## BRIEF
Format the records from the line containing "Click the pencil icon beside stock 1998" through the line containing "(x=79, y=45)", both included, as a Markdown table with two columns, Row and Line. Number each line in order, skip blank lines, and include no other lines.

◆ ◆ ◆

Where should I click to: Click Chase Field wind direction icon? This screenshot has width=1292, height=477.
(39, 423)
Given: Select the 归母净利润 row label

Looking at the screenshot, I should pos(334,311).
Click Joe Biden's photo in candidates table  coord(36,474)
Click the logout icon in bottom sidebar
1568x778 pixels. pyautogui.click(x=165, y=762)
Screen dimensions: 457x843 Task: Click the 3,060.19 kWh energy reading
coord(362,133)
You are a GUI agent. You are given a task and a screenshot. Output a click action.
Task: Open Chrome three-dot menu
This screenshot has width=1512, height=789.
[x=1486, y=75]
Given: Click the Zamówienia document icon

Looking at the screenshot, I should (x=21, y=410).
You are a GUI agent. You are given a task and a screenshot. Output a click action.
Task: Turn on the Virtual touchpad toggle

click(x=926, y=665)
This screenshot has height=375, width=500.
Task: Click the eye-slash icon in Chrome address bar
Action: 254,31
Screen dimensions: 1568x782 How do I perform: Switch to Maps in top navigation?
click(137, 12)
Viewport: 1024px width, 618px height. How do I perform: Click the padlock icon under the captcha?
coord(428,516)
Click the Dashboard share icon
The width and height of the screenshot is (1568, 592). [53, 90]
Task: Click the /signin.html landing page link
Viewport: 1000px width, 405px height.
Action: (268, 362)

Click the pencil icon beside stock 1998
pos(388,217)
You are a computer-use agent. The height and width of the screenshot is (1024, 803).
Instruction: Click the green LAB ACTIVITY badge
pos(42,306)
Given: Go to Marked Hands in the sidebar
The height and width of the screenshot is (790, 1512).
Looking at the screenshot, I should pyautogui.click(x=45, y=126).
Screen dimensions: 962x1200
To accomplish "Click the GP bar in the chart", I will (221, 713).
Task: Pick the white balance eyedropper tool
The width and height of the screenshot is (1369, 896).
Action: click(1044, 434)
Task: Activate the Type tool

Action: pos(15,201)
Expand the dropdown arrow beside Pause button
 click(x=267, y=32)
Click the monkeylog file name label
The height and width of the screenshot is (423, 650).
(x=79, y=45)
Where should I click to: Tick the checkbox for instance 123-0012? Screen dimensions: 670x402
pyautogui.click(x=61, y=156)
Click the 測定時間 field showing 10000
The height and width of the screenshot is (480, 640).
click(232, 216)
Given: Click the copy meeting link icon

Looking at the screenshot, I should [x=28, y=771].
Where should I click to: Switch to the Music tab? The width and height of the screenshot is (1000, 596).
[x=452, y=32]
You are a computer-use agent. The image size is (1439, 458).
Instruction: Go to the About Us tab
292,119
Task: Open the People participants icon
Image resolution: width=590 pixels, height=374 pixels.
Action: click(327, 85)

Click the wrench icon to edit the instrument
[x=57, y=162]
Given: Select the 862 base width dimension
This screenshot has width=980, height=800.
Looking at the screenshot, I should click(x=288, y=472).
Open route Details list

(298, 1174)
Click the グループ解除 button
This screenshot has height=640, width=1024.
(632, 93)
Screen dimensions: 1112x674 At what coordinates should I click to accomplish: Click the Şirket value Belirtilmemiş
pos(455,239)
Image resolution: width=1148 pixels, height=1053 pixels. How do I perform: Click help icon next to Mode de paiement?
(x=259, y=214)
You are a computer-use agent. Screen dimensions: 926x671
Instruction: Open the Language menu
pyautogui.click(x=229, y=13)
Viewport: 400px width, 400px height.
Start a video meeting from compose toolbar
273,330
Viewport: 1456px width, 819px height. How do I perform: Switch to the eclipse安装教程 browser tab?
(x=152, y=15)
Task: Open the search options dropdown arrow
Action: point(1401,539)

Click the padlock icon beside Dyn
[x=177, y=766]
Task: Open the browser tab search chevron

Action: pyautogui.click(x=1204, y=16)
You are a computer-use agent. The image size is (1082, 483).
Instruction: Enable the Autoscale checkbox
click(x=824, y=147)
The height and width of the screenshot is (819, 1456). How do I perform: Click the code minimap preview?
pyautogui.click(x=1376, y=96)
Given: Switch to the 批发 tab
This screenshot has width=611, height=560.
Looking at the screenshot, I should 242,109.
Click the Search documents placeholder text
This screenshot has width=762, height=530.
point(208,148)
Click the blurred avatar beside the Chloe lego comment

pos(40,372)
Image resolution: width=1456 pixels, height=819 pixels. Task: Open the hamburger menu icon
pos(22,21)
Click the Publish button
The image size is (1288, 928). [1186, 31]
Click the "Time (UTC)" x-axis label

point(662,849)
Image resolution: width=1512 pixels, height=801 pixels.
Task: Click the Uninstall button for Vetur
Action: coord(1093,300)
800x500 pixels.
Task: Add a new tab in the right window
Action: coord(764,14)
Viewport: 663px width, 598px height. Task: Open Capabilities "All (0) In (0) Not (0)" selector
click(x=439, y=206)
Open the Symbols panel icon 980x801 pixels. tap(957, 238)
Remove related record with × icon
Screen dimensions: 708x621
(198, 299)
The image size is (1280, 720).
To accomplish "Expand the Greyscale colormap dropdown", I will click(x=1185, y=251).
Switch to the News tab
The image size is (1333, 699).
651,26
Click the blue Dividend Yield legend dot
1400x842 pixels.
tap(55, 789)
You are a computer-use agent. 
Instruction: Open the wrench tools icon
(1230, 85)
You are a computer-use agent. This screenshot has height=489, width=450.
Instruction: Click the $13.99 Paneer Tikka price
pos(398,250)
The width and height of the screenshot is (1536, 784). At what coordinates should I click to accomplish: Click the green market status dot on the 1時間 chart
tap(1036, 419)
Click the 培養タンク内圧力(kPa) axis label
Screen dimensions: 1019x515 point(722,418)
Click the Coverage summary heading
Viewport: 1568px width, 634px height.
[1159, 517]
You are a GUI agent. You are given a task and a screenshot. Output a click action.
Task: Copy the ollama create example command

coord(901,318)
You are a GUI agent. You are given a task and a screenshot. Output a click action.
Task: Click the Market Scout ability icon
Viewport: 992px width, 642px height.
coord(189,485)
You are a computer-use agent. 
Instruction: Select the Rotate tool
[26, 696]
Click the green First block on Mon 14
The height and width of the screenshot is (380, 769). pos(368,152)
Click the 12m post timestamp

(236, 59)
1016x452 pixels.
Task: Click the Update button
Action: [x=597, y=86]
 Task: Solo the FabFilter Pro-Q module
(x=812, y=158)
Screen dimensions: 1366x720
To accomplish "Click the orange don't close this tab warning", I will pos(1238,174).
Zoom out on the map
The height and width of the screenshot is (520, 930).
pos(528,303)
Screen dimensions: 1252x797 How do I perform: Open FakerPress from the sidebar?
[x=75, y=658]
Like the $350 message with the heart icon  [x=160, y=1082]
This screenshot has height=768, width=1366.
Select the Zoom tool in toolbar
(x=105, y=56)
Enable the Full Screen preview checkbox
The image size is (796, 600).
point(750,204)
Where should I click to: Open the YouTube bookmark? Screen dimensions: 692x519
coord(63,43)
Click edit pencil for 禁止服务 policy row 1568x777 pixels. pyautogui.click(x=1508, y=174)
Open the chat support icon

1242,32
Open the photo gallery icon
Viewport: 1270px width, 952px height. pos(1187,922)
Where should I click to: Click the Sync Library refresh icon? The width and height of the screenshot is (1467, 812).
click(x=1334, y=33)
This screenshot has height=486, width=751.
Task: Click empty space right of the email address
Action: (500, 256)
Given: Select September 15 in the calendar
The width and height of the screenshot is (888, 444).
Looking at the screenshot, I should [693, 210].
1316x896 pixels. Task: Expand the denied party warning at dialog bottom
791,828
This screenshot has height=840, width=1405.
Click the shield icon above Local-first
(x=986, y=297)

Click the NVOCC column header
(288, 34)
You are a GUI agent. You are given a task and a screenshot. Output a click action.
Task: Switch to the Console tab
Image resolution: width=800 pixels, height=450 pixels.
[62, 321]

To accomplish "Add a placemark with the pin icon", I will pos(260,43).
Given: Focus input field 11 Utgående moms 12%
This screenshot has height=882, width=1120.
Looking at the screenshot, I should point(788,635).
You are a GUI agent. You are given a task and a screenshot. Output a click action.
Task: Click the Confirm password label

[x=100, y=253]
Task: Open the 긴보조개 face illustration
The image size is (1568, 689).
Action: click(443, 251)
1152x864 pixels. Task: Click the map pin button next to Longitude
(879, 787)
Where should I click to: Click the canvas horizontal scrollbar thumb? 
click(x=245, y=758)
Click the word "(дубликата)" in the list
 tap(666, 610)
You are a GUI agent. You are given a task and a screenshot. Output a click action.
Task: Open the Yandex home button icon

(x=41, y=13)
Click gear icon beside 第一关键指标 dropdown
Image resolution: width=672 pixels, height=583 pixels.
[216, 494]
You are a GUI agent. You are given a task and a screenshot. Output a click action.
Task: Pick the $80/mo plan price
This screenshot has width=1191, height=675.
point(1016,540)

◆ ◆ ◆

## WRITTEN ANSWER
| Row | Line |
|---|---|
| 1 | Click the pencil icon beside stock 1998 |
| 2 | pos(388,217) |
| 3 | You are a computer-use agent. The height and width of the screenshot is (1024, 803). |
| 4 | Instruction: Click the green LAB ACTIVITY badge |
| 5 | pos(42,306) |
| 6 | Given: Go to Marked Hands in the sidebar |
| 7 | The height and width of the screenshot is (790, 1512). |
| 8 | Looking at the screenshot, I should pyautogui.click(x=45, y=126). |
| 9 | Screen dimensions: 962x1200 |
| 10 | To accomplish "Click the GP bar in the chart", I will (221, 713). |
| 11 | Task: Pick the white balance eyedropper tool |
| 12 | The width and height of the screenshot is (1369, 896). |
| 13 | Action: click(1044, 434) |
| 14 | Task: Activate the Type tool |
| 15 | Action: pos(15,201) |
| 16 | Expand the dropdown arrow beside Pause button |
| 17 |  click(x=267, y=32) |
| 18 | Click the monkeylog file name label |
| 19 | The height and width of the screenshot is (423, 650). |
| 20 | (x=79, y=45) |